# Your goal:
Could you write out all of the data again, word for word?

Data extract START

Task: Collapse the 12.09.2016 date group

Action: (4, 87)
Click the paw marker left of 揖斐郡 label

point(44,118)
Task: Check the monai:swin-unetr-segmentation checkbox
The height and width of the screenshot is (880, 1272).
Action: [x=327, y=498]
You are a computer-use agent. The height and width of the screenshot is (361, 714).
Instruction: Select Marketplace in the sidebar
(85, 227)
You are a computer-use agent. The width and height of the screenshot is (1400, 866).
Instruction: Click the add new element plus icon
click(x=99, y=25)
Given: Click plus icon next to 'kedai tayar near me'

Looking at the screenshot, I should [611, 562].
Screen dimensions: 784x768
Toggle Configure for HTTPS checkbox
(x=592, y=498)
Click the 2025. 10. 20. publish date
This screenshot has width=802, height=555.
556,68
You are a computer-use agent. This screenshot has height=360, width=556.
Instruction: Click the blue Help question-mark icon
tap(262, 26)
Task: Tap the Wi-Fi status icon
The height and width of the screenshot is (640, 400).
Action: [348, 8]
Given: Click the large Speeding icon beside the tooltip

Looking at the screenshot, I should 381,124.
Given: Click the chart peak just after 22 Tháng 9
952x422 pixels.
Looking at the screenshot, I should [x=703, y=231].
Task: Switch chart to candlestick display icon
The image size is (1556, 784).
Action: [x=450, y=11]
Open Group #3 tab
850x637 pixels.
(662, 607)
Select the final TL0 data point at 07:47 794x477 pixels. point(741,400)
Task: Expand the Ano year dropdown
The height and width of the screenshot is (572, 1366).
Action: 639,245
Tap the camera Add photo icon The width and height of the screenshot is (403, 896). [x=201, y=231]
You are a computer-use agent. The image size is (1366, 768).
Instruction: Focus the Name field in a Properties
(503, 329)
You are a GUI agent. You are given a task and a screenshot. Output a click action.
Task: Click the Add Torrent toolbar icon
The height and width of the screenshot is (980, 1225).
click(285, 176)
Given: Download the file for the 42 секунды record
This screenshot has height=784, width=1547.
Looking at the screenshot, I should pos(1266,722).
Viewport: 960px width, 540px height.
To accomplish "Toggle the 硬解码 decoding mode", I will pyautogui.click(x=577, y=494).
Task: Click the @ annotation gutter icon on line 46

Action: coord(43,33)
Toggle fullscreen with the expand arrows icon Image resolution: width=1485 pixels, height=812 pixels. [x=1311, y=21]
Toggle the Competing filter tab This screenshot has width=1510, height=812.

Data extract END

# Answer to this exercise:
Task: Collapse the 12.09.2016 date group

Action: (4, 87)
Click the paw marker left of 揖斐郡 label

point(44,118)
Task: Check the monai:swin-unetr-segmentation checkbox
The height and width of the screenshot is (880, 1272).
Action: [x=327, y=498]
You are a computer-use agent. The height and width of the screenshot is (361, 714).
Instruction: Select Marketplace in the sidebar
(85, 227)
You are a computer-use agent. The width and height of the screenshot is (1400, 866).
Instruction: Click the add new element plus icon
click(x=99, y=25)
Given: Click plus icon next to 'kedai tayar near me'

Looking at the screenshot, I should [611, 562].
Screen dimensions: 784x768
Toggle Configure for HTTPS checkbox
(x=592, y=498)
Click the 2025. 10. 20. publish date
This screenshot has width=802, height=555.
556,68
You are a computer-use agent. This screenshot has height=360, width=556.
Instruction: Click the blue Help question-mark icon
tap(262, 26)
Task: Tap the Wi-Fi status icon
The height and width of the screenshot is (640, 400).
Action: [348, 8]
Given: Click the large Speeding icon beside the tooltip

Looking at the screenshot, I should 381,124.
Given: Click the chart peak just after 22 Tháng 9
952x422 pixels.
Looking at the screenshot, I should [x=703, y=231].
Task: Switch chart to candlestick display icon
The image size is (1556, 784).
Action: [x=450, y=11]
Open Group #3 tab
850x637 pixels.
(662, 607)
Select the final TL0 data point at 07:47 794x477 pixels. point(741,400)
Task: Expand the Ano year dropdown
The height and width of the screenshot is (572, 1366).
Action: 639,245
Tap the camera Add photo icon The width and height of the screenshot is (403, 896). [x=201, y=231]
You are a computer-use agent. The image size is (1366, 768).
Instruction: Focus the Name field in a Properties
(503, 329)
You are a GUI agent. You are given a task and a screenshot. Output a click action.
Task: Click the Add Torrent toolbar icon
The height and width of the screenshot is (980, 1225).
click(285, 176)
Given: Download the file for the 42 секунды record
This screenshot has height=784, width=1547.
Looking at the screenshot, I should pos(1266,722).
Viewport: 960px width, 540px height.
To accomplish "Toggle the 硬解码 decoding mode", I will pyautogui.click(x=577, y=494).
Task: Click the @ annotation gutter icon on line 46

Action: coord(43,33)
Toggle fullscreen with the expand arrows icon Image resolution: width=1485 pixels, height=812 pixels. [x=1311, y=21]
Toggle the Competing filter tab This screenshot has width=1510, height=812.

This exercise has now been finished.